Stated task: Substitute "timeframe" for "interval" throughout the items below, keeping everything else unchanged. Leave the pictures out of your answer.

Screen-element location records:
** begin **

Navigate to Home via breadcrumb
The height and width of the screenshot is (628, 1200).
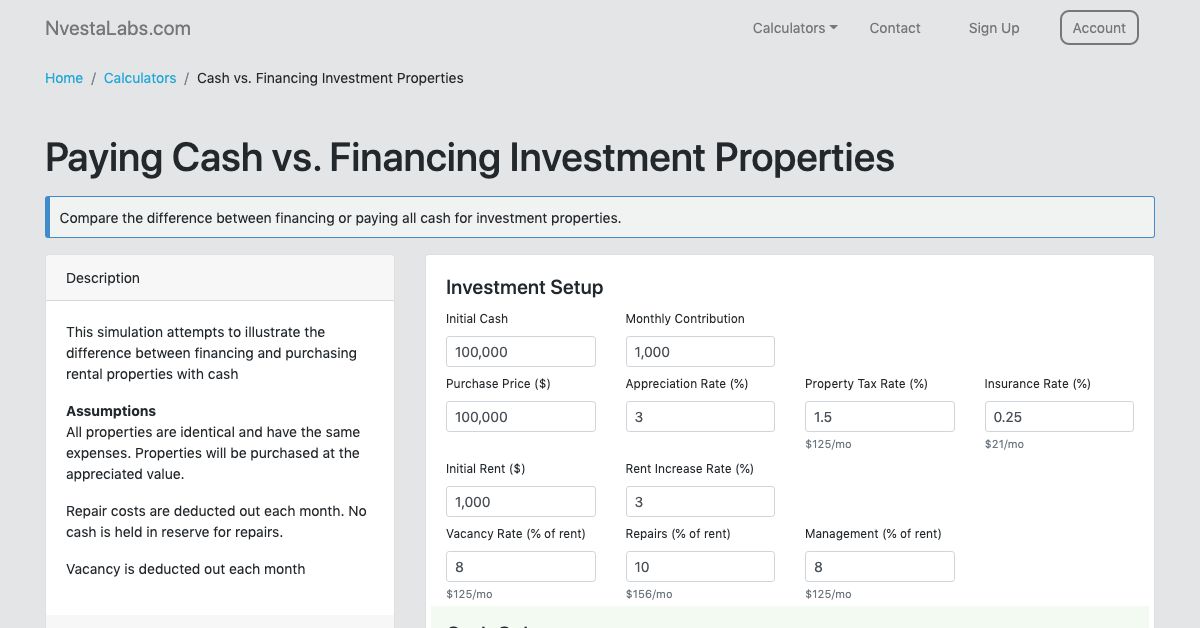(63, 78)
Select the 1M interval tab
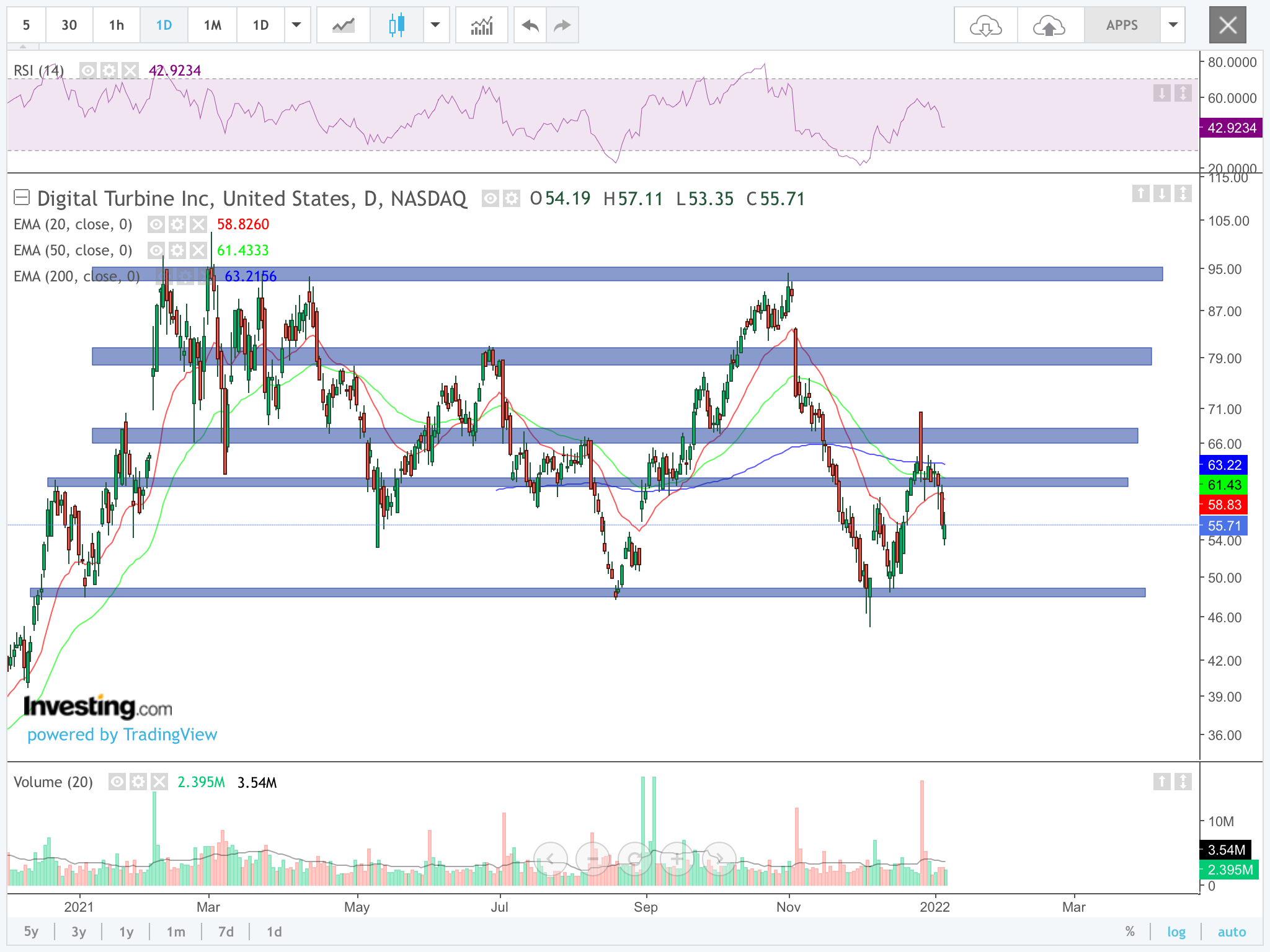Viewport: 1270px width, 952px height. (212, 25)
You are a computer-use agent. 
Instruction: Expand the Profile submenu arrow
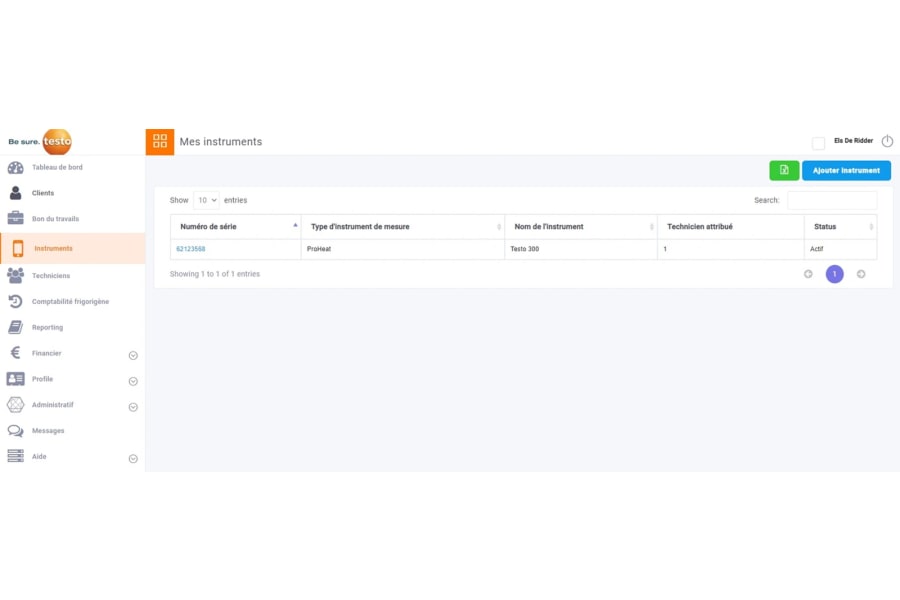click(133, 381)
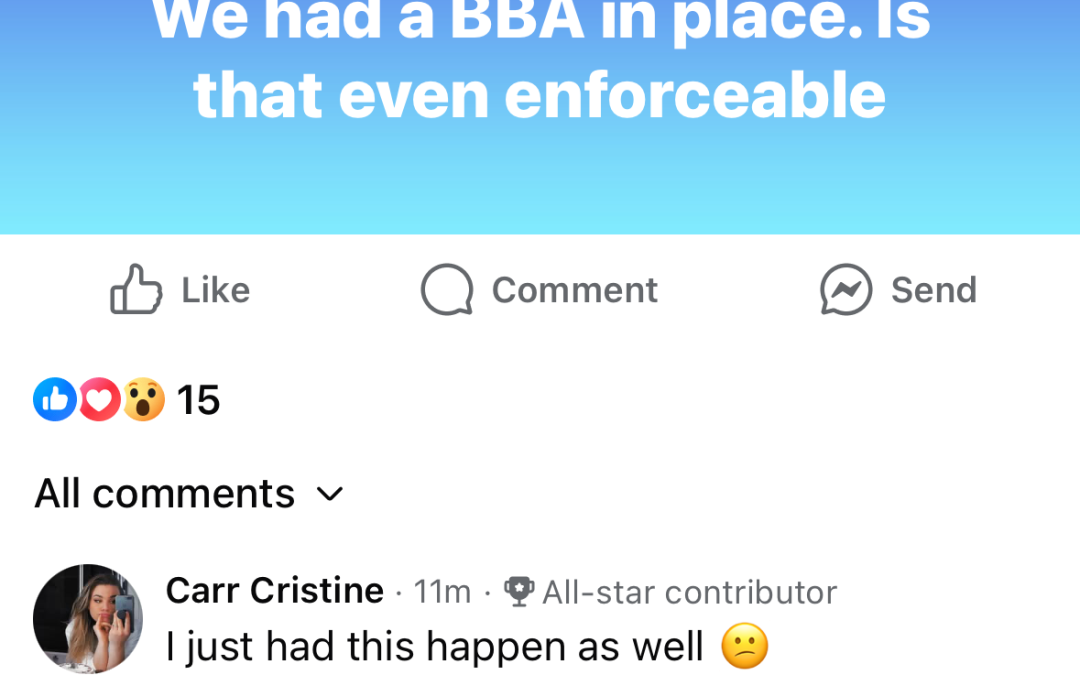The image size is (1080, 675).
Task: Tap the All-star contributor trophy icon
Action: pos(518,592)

** end **

Correct result:
Navigate to Home via breadcrumb
The height and width of the screenshot is (628, 1200).
(63, 78)
Select the 1M timeframe tab
Viewport: 1270px width, 952px height. (212, 25)
You are a computer-use agent. 
Instruction: Expand the Profile submenu arrow
click(133, 381)
The image size is (1080, 675).
Task: Tap the All-star contributor trophy icon
Action: pos(518,592)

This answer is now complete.